WHAT IS NEEDED: Your job is to set down the stretch of entries that opens with the line containing "Task: Click chevron arrow in 歐元/美元 row" and closes with the line containing "847x741 pixels.". Keep both end lines, copy each exactly, and add nothing.

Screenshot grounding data
[Start of Attachment]

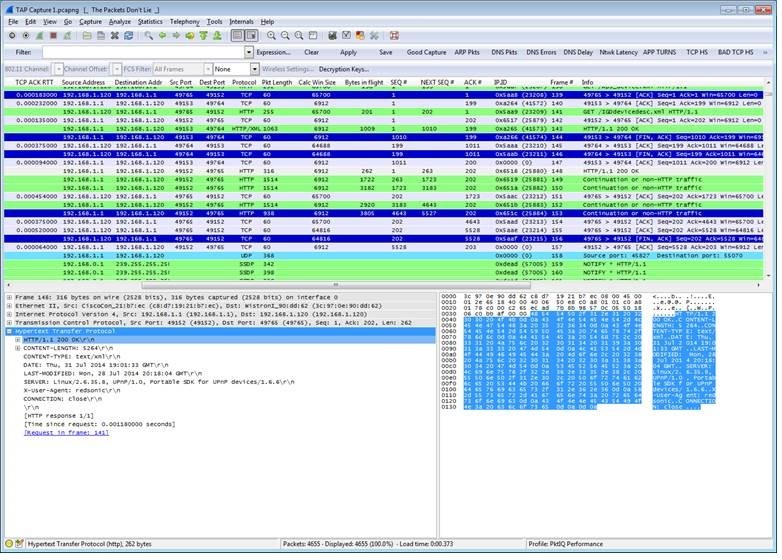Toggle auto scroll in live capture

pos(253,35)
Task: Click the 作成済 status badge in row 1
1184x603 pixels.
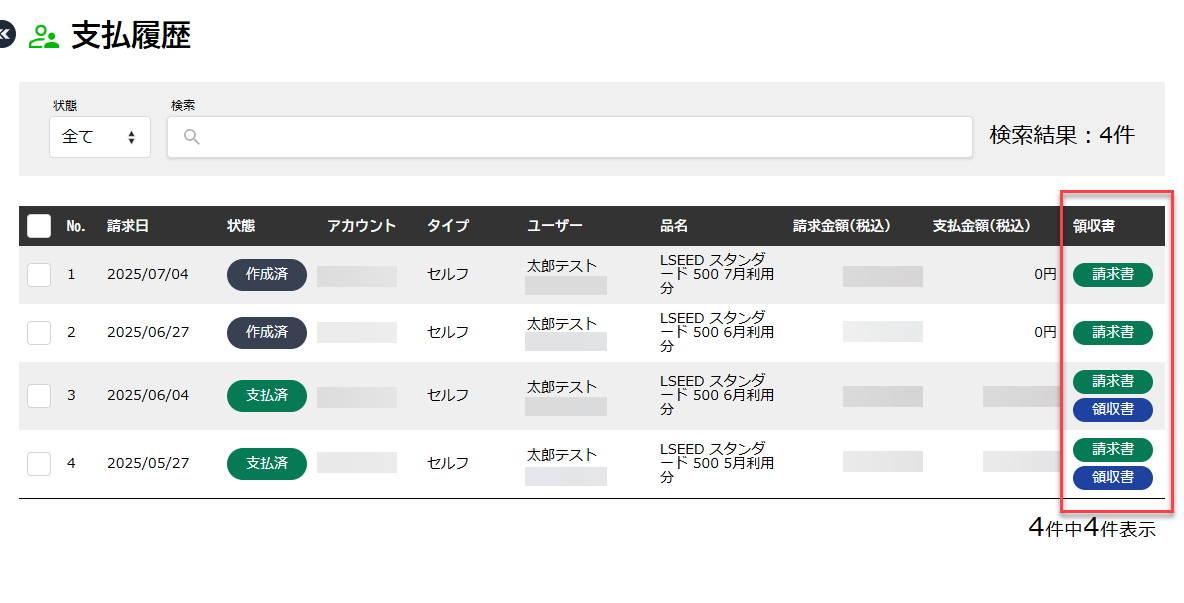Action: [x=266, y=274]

[End of Attachment]
[Start of Attachment]

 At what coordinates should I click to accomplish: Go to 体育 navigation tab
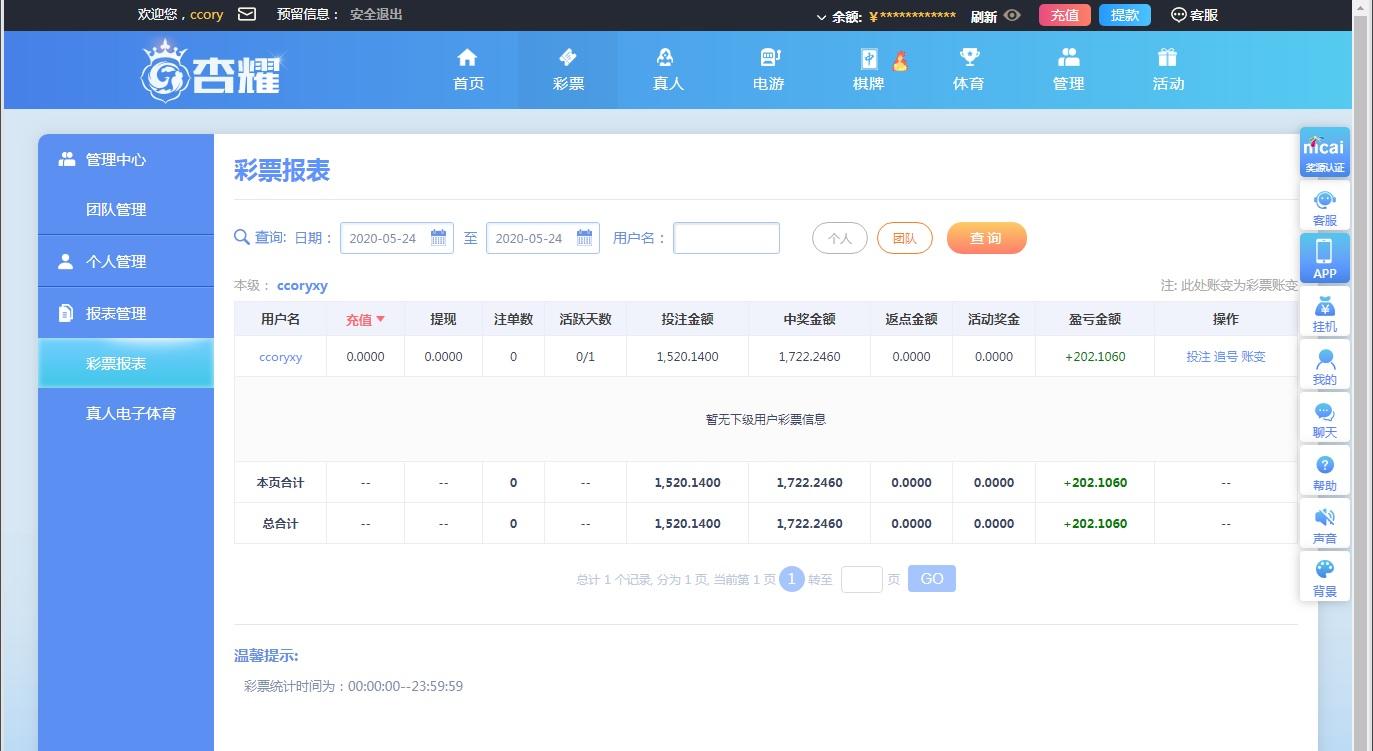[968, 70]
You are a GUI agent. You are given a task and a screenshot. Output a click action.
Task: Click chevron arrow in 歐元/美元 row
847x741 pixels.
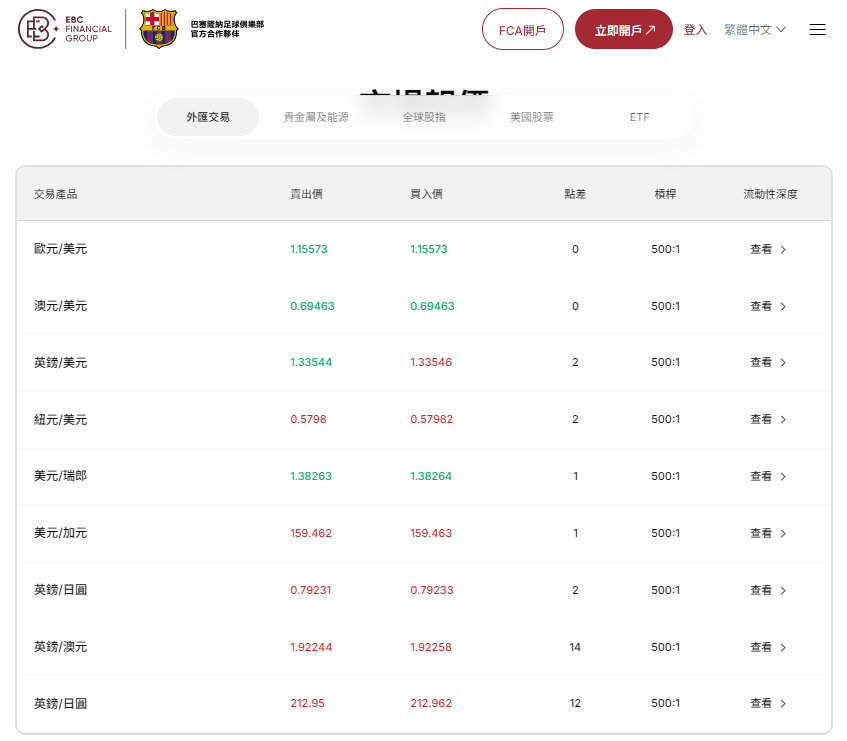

[End of Attachment]

EXERCISE SOLUTION:
Task: Click chevron arrow in 歐元/美元 row
847x741 pixels.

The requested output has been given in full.